┌──

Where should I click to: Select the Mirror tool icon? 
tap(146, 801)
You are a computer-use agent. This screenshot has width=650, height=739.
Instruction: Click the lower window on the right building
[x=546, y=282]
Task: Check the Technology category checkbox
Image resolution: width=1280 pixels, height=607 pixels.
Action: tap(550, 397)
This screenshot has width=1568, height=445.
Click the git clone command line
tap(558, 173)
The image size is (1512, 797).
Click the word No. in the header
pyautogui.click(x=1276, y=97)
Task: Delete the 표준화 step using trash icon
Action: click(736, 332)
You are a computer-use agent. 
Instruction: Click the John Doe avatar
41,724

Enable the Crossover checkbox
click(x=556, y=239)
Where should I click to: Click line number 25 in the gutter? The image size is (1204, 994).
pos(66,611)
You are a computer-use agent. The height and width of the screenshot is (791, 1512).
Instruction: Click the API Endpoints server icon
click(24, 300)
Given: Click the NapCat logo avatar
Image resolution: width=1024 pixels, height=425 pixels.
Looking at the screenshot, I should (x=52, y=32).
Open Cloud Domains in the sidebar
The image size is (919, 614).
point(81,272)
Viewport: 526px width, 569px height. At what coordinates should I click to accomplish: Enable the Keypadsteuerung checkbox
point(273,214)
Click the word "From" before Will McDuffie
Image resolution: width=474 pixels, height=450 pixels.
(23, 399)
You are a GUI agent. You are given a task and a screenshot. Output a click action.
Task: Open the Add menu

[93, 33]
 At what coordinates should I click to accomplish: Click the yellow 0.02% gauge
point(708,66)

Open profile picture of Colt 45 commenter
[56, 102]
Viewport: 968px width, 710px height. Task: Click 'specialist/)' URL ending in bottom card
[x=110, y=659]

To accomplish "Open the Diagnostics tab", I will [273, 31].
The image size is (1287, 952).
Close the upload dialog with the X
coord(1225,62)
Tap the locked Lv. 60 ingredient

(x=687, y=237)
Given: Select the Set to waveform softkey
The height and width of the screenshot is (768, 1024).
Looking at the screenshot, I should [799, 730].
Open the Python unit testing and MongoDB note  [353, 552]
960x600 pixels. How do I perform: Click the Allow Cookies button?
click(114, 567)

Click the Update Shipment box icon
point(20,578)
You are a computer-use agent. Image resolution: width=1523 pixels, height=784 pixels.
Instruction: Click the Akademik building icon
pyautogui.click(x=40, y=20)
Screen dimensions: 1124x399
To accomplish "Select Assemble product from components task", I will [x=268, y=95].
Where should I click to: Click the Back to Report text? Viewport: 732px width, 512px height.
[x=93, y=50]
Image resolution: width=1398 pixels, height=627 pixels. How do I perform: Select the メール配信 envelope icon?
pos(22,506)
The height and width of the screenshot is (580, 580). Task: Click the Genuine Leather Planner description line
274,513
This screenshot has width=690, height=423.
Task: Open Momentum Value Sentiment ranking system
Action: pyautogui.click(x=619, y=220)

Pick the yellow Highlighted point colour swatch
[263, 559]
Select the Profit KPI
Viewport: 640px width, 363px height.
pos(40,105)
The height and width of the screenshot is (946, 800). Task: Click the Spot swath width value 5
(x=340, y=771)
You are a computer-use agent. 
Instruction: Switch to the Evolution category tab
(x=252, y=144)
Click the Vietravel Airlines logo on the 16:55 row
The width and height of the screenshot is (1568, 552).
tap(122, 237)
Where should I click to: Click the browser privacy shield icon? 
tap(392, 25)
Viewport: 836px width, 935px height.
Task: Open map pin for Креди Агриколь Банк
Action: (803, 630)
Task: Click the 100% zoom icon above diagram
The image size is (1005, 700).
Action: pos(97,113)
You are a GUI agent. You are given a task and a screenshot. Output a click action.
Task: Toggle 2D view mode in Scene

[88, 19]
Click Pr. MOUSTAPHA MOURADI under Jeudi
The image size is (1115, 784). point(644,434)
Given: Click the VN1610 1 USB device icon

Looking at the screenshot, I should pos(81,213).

└──

• What is expected: Your answer should be a number alone, please: the count of lines in the listing where the word "agent" appears.

• Result for this exercise: 7